Second thing I've noticed is that it's comforting to know so few people ever read my blog that I don't have to worry about posting so frequently :-) Well, I'm sure there will be lots to discuss after the conference, with its variety of speakers and sessions and a workshop to follow on Wednesday. I'm looking forward to it all.

If you attended our NJECC "Web 2.0 in My Classroom" session, please click here to fill out the Post Presentation Wrap-Up Survey

Click here to email me for a .pdf of the "Web 2.0 in My Classroom... Tomorrow!" Presentation

Monday, March 9, 2009

The Week Begins

So, when Monday begins the way mine did, you kind of wonder if you're being presented with an omen. On my way to work I stopped at the bank to deposit a check for my condo association (one of the joys of being treasurer), only to find that there were no deposit envelopes. A ten minute detour that resulted in nothing except a rescheduled bank visit. Back into the car, plugged the iPod into the sound system and five minutes into a classic Satellite Sisters podcast, the iPod screen goes gray, the sound stops, and I couldn't revive it with my free hand. This can't be good! Rummaging around in the console "junk drawer" with my right hand, I located the iPod charger. At the stop light I performed the emergency restart on the now-plugged-in iPod and it came back to life. I was so relieved that I began to relax again. After all, there were two presentations to deliver today.

The omen didn't amount to anything after all and I'm quite relieved about that! The fifth grade class seemed to enjoy my PowerPoint about whales around the world and sharing their own stories of close encounters with marine mammals. The discussion with faculty about Google docs, wikis, and blogs was fine, although a number of people found it easier to joke about Web 2.0 than to embrace it. They'll see... it soon will be impossible to ignore online collaboration. I'm off to compose an email invitation for everyone on the staff to set up gmail accounts as a group activity. Once they do it'll be easy to plunge right in -- I'm determined to make believers of them!

Sunday, March 8, 2009

Channel Thirteen Celebration of Teaching and Learning

Here it is, Sunday night, and the to-do list for school isn't getting any smaller. Two presentations, one for students and one for faculty, and a day of classes to plan. I spent Saturday in NYC at the Channel 13 Celebration of Teaching & Learning. What an inspiring group of speakers were at the conference!

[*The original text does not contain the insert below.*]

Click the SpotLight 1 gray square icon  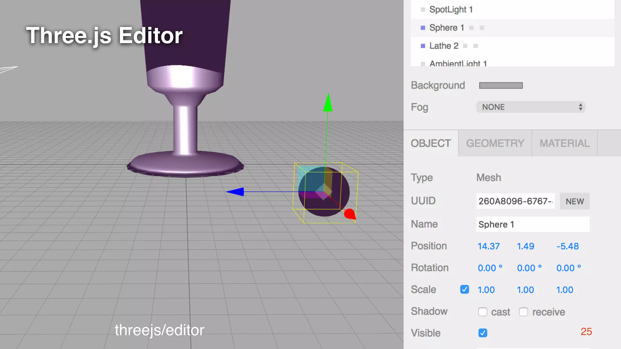[423, 10]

Keynote: Temple Grandin, to talk about her autism and the best ways to teach and reach students with autism. "Teach to their strengths" instead of "pounding away at the deficits." Another great quote, "I am what I do more than what I feel." Dr. Grandin is an inspiration because of her achievements and also because she makes difficult topics more easily understood, in her writing and her oral presentations.

Closing speaker: Alan Alda. He's just filled with amusing anecdotes from his own life, his work, and from his new series on PBS that will air in the fall - "The Human Spark." The clips he brought were excellent; promises to be a terrific series. Think about this: What does make us human?

Some of the other sessions I attended were about Darwin (Olivia Judson) and Google Apps for Sharing Best Practices. The teachers and administrators from various NYC schools in the Empowerment program were very impressive. Their descriptions of collaborative work ought to have been heard by Congressional leaders and parents so they'd know how important the public school systems in this country really are.

Last, but not least, let me mention The Electric Company... The "new" Electric Company. My two children were raised by Children's Television Workshop and Mr. Rogers' Neighborhood. Well, those TV shows definitely helped. Sesame Street, TEC and Mr. Rogers reinforced thinking skills, literacy skills, respect and good manners. I'm looking forward to hearing about the part TEC plays in my grandsons' lives!